Regarding the proposal, the chains shrug and joke about the “curse of the dropped baskets on Diagonal 651,” where the Secretary of Commerce is located.

Anyway, end of checks a struggle unexpectedly opened between traders and producers of mass consumption. Supermarkets are protesting because their suppliers “prices are flying wildly” and they assure it today “We set the limits because people don’t validate the increases”.

For their part, the large producers of basic items admit that some products have increased between 80 and 100%, and that this is because They try to reduce the price gap which exists between the chains (where Precios Justos operated) and the warehouses and supermarkets, which have an average of 45% with peaks of up to 90%, and above.

“The idea is that the difference is between 5 and 10%” and they assure that some chains accept, others do it little by little and others negotiate. “Faced with a scenario of expected decline in volumes, we aim to increase our reach, both with physical stores and with the expansion of the eCommerce network, to compensate,” he explained Clarion Juan Pablo Quiroga, Communications Director of Changomás, Francisco de Narváez’s chain.

Inflationary spiral

The wave of comments following the devaluation of the official dollar has changed all forecasts. Most consultancies expect inflation to be close to 30% in December., the highest monthly figure in recent years. The annual rate this year, therefore, will be around 200%. And the cost of living is not expected to slow down, at least until the second half of next year.

Since 1943 (when official measurements began), inflation has evolved as follows. Marina Dal Poggetto, director of the Eco Go consultancy company, says that “between 1945 and 1975, the average annual rate was in double digitswith a triple-digit jump in 1959 (129.5%), and peaks above 30% in 1948 (31%), 1951 (36.7%), 1952 (38.8%), 1966 (31.9%) ), 1971 (34.7%), 1972 (58.5%) and 1973 (60.3%),” he recalls.

Then, “in the period 1975-1988 a cycle of high triple-digit annual inflation rates was triggered with peaks in 1976 (444%), 1984 (626.7%) and 1985 (672.2%). And between 1989 and 1990 there was a peak of hyperinflation of 3,079% and 2,314% respectively,” he added.
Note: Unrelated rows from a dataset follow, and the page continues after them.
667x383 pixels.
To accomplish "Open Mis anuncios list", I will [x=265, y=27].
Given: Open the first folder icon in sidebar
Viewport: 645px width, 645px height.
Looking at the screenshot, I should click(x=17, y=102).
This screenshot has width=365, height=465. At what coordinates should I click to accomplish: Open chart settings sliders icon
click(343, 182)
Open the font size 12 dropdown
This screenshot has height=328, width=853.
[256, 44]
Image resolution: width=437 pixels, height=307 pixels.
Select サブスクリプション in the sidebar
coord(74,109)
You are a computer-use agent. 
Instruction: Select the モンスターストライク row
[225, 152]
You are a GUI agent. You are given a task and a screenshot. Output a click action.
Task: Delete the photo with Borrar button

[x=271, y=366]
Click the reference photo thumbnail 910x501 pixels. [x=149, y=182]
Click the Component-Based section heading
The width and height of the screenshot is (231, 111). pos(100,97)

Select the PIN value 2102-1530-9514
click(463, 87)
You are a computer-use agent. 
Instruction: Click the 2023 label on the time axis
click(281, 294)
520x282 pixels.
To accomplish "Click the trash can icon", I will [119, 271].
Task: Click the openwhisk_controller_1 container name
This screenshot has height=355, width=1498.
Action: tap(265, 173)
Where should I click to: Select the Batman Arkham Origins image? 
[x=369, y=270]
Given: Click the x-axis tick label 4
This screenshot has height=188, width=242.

“In the 90s – continues the expert – hand in hand with the law of convertibility of the peso with the dollar, Inflation has fallen to near zero levels. With the outbreak of convertibility, in December 2001, inflation returned, with rates around 20-25% for the period 2002-2017, albeit with two peaks of 47.6% and 53.8%. But, between 2018 and 2019, this led to the Argentine economy being classified as a hyperinflationary economy.”

One year later, in 2020, inflation was at 36.1%, in 2021 it reached 50.9% and in 2022 it closed at 94.8%, the highest figure since 1991″, concluded the economist .

Argentina measures inflation through the consumer price index (CPI) calculated by Indec, led today by Marcos Lavagna.